WHAT IS BEING ASKED. Using the entries below, return word for word the lines from the one containing "Accept (85, 2551)" up to and including the last.

THE RECORDS.

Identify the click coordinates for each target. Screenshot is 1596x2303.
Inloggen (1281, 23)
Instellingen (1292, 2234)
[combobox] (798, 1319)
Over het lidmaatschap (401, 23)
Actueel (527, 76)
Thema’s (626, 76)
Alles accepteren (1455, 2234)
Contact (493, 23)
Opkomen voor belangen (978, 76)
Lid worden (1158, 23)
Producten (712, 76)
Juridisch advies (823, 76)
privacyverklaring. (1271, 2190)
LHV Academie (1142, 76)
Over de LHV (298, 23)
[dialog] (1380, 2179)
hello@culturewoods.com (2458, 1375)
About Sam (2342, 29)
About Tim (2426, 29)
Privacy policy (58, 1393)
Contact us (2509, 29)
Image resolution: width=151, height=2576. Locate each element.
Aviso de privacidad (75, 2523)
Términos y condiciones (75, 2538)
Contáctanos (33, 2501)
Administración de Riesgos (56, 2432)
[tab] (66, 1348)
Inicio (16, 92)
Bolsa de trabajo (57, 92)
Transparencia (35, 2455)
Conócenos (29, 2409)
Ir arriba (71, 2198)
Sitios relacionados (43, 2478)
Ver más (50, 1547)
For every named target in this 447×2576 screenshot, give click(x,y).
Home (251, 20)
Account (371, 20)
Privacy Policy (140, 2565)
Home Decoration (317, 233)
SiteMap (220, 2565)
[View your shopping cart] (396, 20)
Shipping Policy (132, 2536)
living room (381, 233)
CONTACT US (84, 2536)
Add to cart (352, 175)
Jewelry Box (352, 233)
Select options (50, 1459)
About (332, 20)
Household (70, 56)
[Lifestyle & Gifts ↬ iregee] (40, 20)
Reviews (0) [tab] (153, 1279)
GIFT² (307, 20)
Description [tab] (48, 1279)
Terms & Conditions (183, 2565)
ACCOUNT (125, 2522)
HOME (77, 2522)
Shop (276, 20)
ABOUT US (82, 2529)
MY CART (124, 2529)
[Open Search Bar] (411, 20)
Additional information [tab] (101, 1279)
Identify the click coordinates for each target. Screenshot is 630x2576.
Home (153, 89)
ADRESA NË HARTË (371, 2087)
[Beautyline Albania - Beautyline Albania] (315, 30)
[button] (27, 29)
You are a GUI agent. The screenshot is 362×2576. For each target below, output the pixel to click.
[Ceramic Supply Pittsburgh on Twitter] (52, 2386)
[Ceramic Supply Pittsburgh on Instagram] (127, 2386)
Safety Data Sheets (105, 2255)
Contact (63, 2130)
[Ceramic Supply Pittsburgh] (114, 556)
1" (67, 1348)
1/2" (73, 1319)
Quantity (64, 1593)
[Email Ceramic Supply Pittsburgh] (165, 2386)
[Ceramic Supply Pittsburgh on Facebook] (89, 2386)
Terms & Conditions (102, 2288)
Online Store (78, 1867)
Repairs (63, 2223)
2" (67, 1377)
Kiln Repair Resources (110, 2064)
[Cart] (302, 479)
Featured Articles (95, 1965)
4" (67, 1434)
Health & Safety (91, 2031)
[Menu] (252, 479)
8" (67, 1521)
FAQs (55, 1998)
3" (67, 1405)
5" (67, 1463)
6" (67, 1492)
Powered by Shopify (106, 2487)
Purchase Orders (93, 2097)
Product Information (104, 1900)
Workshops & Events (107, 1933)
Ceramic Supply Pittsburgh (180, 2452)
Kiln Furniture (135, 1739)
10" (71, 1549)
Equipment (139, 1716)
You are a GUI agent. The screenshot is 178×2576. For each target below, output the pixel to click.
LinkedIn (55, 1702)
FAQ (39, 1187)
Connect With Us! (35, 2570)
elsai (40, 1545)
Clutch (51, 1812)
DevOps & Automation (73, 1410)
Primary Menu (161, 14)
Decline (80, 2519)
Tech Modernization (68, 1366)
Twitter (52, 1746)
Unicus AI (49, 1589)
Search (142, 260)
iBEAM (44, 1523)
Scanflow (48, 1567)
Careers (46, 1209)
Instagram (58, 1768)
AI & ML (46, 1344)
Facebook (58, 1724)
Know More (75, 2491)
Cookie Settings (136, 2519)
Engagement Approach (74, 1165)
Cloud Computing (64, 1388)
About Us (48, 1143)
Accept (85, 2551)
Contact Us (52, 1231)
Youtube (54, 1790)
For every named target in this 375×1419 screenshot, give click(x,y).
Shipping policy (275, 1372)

RESPONSE TO THIS TASK.
Accept (85, 2551)
Contact Us (52, 1231)
Youtube (54, 1790)
For every named target in this 375×1419 screenshot, give click(x,y).
Shipping policy (275, 1372)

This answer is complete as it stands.